#### Exercise directions
Find the line with "The width and height of the screenshot is (850, 377)." in the entries below. Repeat it, every following line, and the line with "Click the terminal scrollbar down arrow", exactly and with nothing added.

______

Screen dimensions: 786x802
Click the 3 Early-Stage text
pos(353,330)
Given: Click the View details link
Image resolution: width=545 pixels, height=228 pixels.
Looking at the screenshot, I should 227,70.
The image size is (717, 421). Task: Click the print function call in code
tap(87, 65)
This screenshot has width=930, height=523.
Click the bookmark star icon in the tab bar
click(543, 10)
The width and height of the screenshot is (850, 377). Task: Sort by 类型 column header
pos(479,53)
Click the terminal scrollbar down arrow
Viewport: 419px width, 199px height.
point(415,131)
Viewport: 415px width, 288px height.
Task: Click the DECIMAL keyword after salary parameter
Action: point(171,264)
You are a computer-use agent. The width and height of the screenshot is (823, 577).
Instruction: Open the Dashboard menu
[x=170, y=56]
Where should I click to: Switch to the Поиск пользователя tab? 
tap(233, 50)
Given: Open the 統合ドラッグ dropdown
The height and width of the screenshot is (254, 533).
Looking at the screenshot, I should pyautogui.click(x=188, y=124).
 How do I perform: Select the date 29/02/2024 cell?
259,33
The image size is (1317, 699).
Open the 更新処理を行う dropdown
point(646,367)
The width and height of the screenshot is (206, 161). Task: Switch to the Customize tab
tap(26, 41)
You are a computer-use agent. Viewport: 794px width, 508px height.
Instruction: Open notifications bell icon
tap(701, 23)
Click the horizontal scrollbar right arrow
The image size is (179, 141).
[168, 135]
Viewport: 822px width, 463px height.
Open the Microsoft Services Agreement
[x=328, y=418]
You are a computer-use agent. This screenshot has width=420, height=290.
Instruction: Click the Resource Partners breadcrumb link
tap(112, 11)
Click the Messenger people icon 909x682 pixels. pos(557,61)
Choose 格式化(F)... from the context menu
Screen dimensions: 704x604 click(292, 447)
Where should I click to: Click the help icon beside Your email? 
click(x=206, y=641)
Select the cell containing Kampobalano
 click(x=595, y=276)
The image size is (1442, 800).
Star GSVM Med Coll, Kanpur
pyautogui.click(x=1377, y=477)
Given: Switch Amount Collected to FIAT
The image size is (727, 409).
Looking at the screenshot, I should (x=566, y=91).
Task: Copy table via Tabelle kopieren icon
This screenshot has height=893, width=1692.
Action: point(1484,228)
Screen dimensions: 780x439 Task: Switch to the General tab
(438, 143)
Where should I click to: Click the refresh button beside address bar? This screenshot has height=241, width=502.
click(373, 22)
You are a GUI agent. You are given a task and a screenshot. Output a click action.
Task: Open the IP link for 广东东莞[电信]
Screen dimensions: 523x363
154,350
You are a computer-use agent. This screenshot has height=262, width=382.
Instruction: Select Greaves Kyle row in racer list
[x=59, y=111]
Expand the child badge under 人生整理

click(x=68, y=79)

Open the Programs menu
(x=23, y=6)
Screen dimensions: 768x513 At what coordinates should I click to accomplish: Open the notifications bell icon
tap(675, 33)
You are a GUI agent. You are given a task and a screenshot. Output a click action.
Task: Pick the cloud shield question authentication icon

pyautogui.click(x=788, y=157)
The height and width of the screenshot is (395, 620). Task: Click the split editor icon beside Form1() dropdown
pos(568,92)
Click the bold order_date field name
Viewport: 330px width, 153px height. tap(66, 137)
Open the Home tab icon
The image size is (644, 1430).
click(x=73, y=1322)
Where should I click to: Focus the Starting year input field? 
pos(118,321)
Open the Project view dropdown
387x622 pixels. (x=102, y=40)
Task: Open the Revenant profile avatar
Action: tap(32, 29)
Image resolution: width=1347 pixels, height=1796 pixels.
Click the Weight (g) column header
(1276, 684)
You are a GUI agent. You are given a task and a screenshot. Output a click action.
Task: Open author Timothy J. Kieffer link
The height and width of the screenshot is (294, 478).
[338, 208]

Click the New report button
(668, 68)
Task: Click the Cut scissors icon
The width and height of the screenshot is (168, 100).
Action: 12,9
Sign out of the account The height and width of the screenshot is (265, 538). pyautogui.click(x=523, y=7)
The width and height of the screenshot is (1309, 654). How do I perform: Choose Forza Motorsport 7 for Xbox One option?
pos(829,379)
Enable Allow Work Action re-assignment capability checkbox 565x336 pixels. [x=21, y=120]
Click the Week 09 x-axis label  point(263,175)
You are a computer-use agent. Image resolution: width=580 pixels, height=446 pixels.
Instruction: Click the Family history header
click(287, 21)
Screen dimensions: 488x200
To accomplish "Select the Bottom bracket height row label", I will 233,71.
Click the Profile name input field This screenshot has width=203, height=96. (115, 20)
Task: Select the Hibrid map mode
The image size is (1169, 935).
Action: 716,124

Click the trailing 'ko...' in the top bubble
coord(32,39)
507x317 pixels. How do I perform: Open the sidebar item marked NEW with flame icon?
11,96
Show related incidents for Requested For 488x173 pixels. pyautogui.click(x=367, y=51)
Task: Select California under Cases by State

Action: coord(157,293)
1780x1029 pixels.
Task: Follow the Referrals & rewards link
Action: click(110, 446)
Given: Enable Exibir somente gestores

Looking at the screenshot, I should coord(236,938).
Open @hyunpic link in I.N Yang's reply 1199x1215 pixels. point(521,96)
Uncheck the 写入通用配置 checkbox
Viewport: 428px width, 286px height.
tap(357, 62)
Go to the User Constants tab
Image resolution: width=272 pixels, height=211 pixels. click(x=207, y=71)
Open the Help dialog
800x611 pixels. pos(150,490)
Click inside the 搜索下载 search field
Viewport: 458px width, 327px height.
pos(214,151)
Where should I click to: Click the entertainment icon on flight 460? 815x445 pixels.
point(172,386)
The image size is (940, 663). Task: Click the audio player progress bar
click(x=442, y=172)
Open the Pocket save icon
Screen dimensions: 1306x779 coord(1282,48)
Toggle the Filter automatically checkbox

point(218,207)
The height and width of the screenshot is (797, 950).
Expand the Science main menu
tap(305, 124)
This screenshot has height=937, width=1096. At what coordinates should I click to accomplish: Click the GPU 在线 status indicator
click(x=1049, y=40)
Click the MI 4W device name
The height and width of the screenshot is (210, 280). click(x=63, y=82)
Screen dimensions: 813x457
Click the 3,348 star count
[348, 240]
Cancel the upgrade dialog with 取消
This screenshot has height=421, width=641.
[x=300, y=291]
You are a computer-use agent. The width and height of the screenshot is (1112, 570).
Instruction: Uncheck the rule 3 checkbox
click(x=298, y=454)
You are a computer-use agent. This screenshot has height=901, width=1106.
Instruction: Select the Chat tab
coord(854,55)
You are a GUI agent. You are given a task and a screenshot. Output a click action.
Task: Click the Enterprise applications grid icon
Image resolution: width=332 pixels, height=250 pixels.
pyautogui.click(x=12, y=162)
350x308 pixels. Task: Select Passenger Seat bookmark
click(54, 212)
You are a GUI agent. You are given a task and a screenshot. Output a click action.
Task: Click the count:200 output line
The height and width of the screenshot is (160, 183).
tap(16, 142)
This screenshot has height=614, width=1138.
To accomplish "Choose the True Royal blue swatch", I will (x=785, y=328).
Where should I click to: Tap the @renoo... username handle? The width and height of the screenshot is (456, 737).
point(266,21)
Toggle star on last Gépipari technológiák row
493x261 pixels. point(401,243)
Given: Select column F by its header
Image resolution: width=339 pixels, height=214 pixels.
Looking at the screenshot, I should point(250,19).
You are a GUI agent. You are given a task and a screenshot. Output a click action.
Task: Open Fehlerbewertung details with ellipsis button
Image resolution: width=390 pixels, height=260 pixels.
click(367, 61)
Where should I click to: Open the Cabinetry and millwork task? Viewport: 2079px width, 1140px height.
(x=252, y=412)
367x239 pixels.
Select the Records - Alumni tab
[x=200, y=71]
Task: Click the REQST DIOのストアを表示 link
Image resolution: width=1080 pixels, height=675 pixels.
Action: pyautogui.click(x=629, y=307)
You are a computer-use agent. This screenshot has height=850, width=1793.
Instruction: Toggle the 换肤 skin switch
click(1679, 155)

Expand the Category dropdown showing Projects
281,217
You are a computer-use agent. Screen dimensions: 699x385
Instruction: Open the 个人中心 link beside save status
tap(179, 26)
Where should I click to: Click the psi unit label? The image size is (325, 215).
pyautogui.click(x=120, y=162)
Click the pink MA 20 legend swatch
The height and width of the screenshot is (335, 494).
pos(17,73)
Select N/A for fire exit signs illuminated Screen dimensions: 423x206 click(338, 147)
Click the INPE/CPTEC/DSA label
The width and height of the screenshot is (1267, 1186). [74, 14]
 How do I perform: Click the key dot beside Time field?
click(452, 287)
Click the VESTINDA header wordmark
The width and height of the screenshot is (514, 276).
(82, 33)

______

#### Written solution
The width and height of the screenshot is (850, 377). Task: Sort by 类型 column header
pos(479,53)
Click the terminal scrollbar down arrow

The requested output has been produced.